Artificial Intelligence for IT Operations (AIOps) is a term coined by Gartner in 2016 as an industry category for machine learning analytics technology that enhances IT operations analytics. AIOps is the acronym of "Artificial Intelligence Operations". Such operation tasks include automation, performance monitoring and event correlations among others.
There are two main aspects of an AIOps platform: machine learning and big data. In order to collect observational data and engagement data that can be found inside a big data platform and requires a shift away from sectionally segregated IT data, a holistic machine learning and analytics strategy is implemented against the combined IT data.

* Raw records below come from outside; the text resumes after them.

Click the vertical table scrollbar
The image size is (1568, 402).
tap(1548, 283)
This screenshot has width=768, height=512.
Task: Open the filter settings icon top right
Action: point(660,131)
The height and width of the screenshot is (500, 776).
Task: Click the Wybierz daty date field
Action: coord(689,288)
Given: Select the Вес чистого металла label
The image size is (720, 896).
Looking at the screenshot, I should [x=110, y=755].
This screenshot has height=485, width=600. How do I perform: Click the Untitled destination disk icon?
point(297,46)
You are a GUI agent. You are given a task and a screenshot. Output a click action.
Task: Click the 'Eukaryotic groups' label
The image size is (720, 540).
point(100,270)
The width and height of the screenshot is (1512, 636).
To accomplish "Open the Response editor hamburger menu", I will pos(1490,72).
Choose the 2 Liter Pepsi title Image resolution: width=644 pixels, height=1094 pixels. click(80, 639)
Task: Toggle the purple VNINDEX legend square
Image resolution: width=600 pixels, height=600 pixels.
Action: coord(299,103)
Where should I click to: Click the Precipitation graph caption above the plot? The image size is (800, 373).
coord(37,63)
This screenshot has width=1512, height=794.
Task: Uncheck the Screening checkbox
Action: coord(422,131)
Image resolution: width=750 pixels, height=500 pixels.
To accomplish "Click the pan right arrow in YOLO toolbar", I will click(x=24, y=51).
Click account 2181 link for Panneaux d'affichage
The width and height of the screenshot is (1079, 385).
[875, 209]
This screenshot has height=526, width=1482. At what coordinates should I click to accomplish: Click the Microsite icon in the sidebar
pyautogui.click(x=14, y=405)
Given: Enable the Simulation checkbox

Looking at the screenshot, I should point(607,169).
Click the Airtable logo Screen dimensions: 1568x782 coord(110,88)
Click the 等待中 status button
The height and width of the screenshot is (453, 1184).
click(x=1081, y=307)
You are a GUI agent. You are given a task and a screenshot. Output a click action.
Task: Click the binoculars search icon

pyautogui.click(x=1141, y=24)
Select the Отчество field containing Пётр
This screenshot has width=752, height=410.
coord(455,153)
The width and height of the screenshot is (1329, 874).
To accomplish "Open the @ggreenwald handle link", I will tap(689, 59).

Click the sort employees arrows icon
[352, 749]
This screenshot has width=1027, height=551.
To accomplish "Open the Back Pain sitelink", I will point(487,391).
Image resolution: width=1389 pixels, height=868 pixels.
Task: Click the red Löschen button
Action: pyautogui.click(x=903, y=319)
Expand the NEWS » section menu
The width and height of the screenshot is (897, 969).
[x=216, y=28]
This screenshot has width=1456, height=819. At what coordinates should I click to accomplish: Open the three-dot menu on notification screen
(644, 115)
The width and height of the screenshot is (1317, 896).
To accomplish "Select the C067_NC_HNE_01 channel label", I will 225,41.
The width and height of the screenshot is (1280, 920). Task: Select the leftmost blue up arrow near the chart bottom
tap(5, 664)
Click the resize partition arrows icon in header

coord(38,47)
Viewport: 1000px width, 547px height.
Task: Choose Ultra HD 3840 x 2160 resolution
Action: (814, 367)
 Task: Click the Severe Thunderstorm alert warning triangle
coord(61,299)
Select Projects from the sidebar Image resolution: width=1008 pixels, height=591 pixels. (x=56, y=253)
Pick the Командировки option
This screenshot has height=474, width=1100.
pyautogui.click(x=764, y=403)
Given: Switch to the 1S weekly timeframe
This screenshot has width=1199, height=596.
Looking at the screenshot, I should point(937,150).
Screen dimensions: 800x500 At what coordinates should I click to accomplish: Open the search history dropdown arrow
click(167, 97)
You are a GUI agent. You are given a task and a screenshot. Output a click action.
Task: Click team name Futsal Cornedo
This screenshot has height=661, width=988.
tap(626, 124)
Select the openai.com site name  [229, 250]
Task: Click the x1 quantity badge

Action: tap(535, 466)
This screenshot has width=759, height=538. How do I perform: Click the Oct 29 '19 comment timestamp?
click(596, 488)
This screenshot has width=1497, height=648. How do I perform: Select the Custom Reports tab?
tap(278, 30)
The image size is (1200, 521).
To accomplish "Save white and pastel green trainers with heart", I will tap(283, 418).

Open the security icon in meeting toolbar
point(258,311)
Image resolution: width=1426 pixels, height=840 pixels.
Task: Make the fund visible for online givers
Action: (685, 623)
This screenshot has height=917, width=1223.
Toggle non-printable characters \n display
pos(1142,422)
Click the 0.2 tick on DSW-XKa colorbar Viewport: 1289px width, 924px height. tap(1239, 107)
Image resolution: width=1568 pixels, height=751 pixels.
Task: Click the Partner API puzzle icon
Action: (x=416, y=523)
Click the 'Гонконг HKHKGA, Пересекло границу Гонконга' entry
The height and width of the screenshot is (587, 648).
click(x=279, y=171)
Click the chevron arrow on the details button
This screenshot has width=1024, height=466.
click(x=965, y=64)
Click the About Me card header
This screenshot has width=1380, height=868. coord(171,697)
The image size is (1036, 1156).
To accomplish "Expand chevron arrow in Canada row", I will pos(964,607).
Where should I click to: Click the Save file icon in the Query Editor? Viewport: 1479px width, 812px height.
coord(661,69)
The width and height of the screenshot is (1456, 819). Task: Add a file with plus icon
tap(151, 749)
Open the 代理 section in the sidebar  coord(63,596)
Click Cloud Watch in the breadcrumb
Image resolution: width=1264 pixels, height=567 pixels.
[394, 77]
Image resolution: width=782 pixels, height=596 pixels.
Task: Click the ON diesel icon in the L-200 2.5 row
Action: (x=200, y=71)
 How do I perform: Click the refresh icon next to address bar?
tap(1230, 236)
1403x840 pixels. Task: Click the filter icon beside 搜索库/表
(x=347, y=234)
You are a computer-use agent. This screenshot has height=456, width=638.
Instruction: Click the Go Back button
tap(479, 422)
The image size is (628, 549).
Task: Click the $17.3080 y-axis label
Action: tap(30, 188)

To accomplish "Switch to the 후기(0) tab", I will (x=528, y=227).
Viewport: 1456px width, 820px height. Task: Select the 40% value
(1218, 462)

The goal is to enable IT transformation, receive continuous insights which provide continuous fixes and improvements via automation. This is why AIOps can be viewed as CI/CD for core IT functions.
Given the inherent nature of IT operations, which is closely tied to cloud deployment and the management of distributed applications, AIOps has increasingly led to the coalescence of machine learning and cloud research.
The normalized data is suitable to be processed through machine learning algorithms to automatically reduce noise and identify the probable root cause of incidents. The main output of such stage is the detection of any abnormal behavior from users, devices or applications.
Noise reduction can be done by various methods, but most of the research in the field points to the following actions:
Anomaly detection - another step in any AIOps process is based on the analysis of past behavior of users, equipment and applications. Anything that strays from that behavior baseline is considered unusual and flagged as abnormal.
Root cause determination is usually done by passing incoming alerts through algorithms that take into consideration correlated events as well as topology dependencies. The algorithms on which AI are basing their functioning can be influenced directly, essentially by "training" them.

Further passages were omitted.